DESCRIPTION OF THE TASK -> This task calls for the lines below starting at the one containing "Screen dimensions: 592x639" and ending at the one containing "Screen dimensions: 1080x608", repeated exactly with both ends kept and pictures left out.

Extracted records

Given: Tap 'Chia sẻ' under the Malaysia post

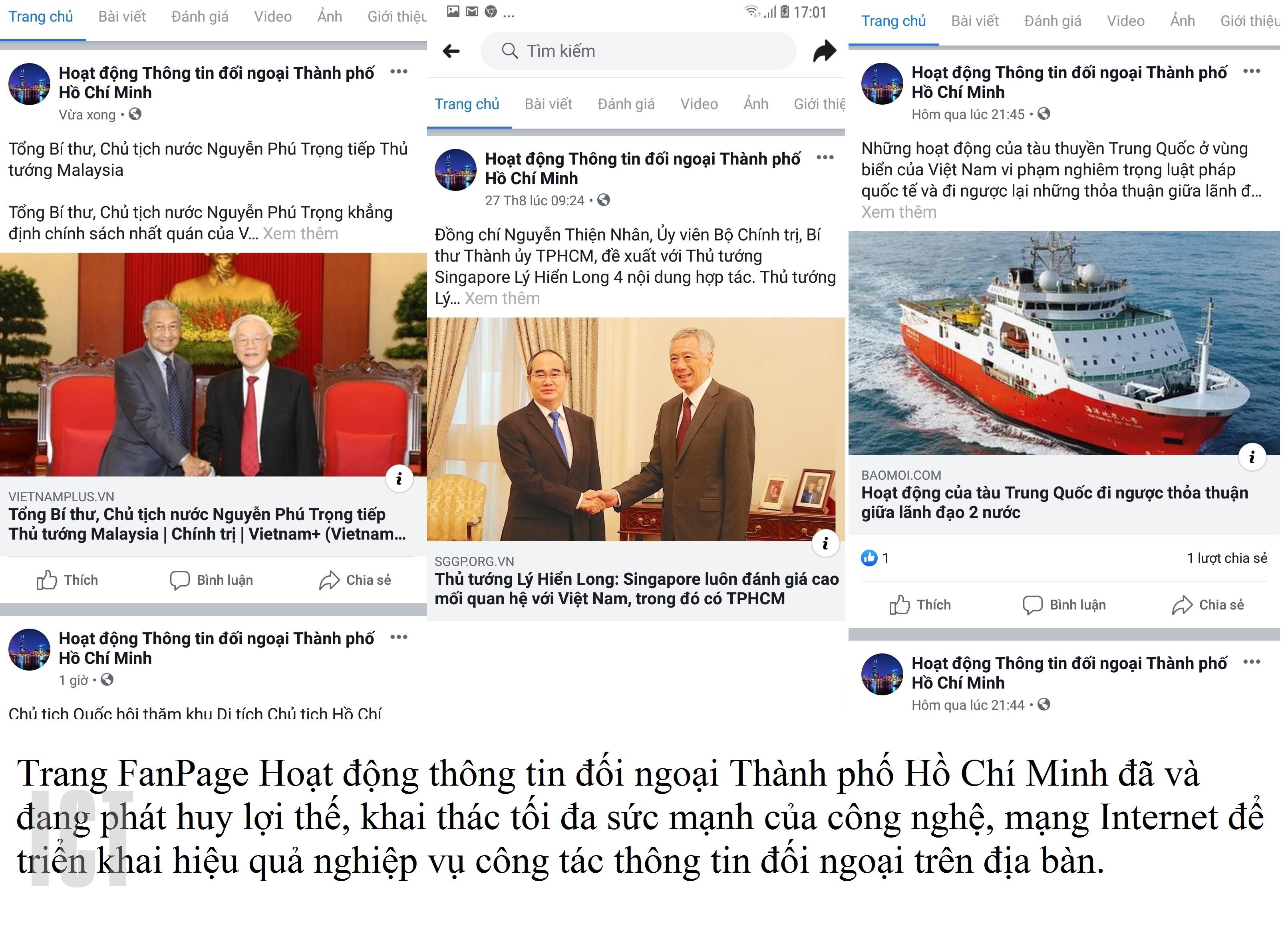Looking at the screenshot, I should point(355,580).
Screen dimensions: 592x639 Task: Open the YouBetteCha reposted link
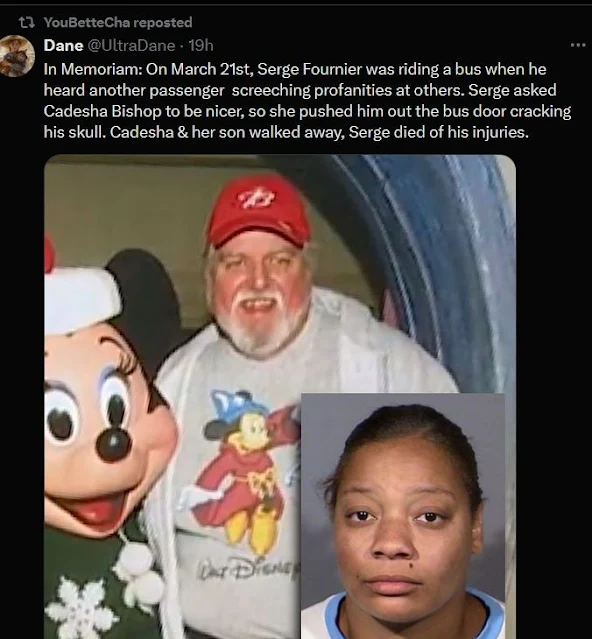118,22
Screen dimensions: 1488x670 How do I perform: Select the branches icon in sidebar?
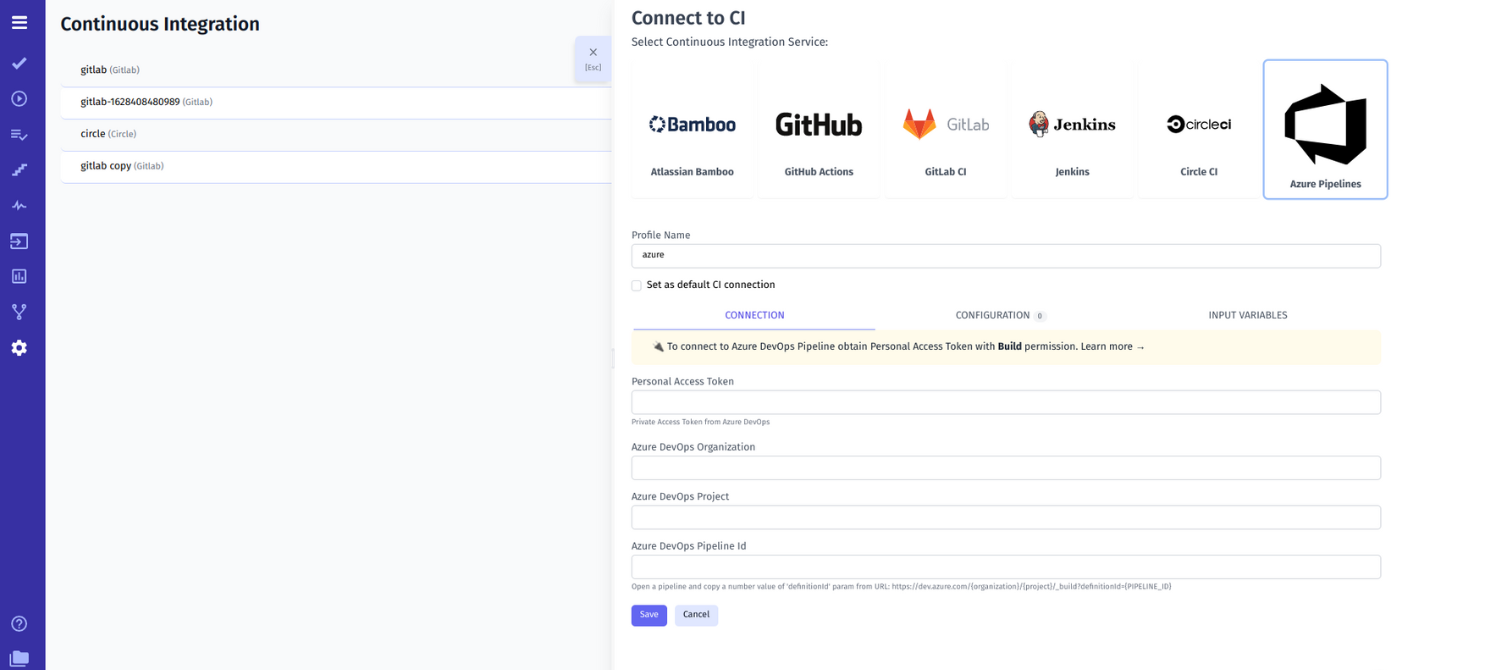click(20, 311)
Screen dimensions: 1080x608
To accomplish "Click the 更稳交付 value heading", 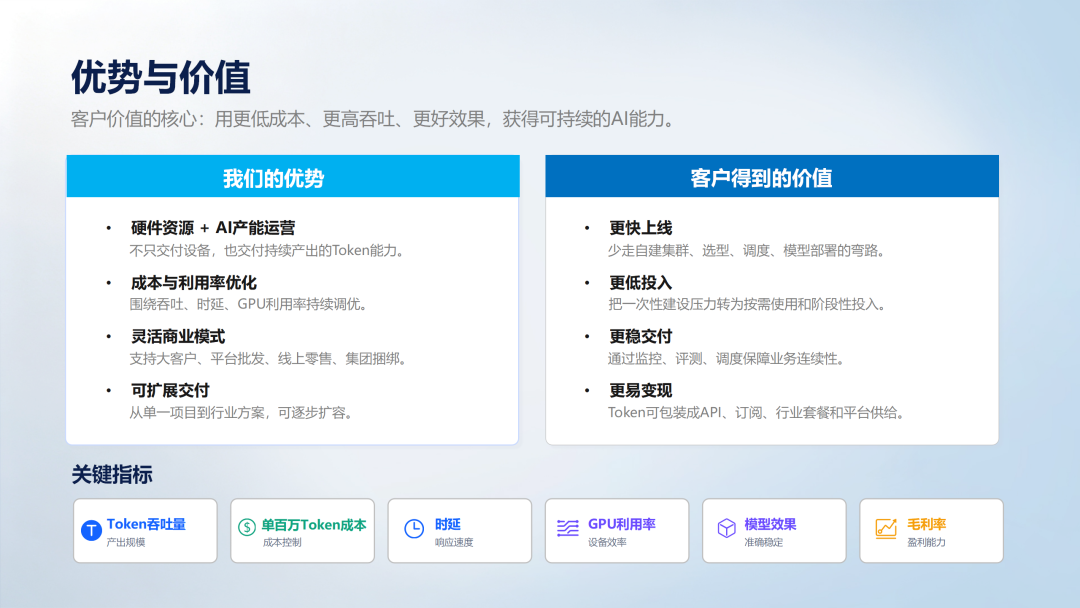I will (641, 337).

ANSWER SECTION ->
Screen dimensions: 592x639 Task: Open the YouBetteCha reposted link
118,22
Screen dimensions: 1488x670 How do I perform: Select the branches icon in sidebar?
click(20, 311)
Screen dimensions: 1080x608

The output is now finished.